## Task objective
Reproduce each line of the material below word for word, leaving the pictures out of your answer.

Element and text position data
==========

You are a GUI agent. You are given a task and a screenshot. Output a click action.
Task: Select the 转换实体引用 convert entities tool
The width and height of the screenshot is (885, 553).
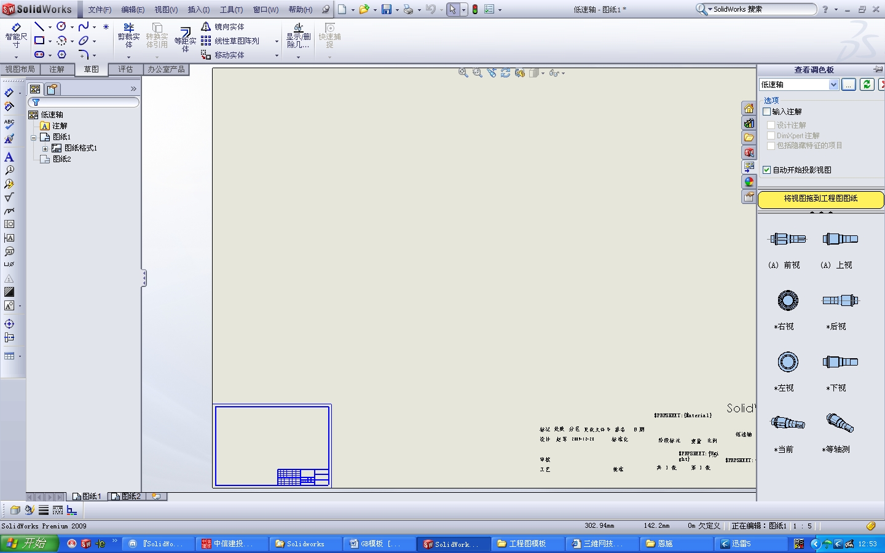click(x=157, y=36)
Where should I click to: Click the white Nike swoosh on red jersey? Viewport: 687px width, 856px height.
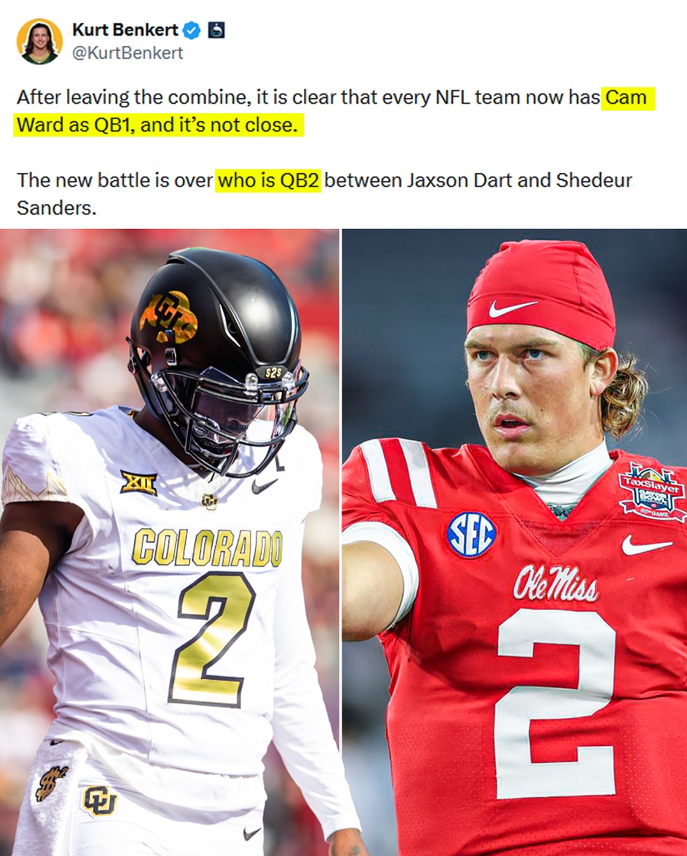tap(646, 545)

==========

## Answer to the exercise
You are a GUI agent. You are given a task and a screenshot. Output a click action.
Task: Select the 转换实体引用 convert entities tool
The width and height of the screenshot is (885, 553).
click(x=157, y=36)
Where should I click to: Click the white Nike swoosh on red jersey? Viewport: 687px width, 856px height.
tap(646, 545)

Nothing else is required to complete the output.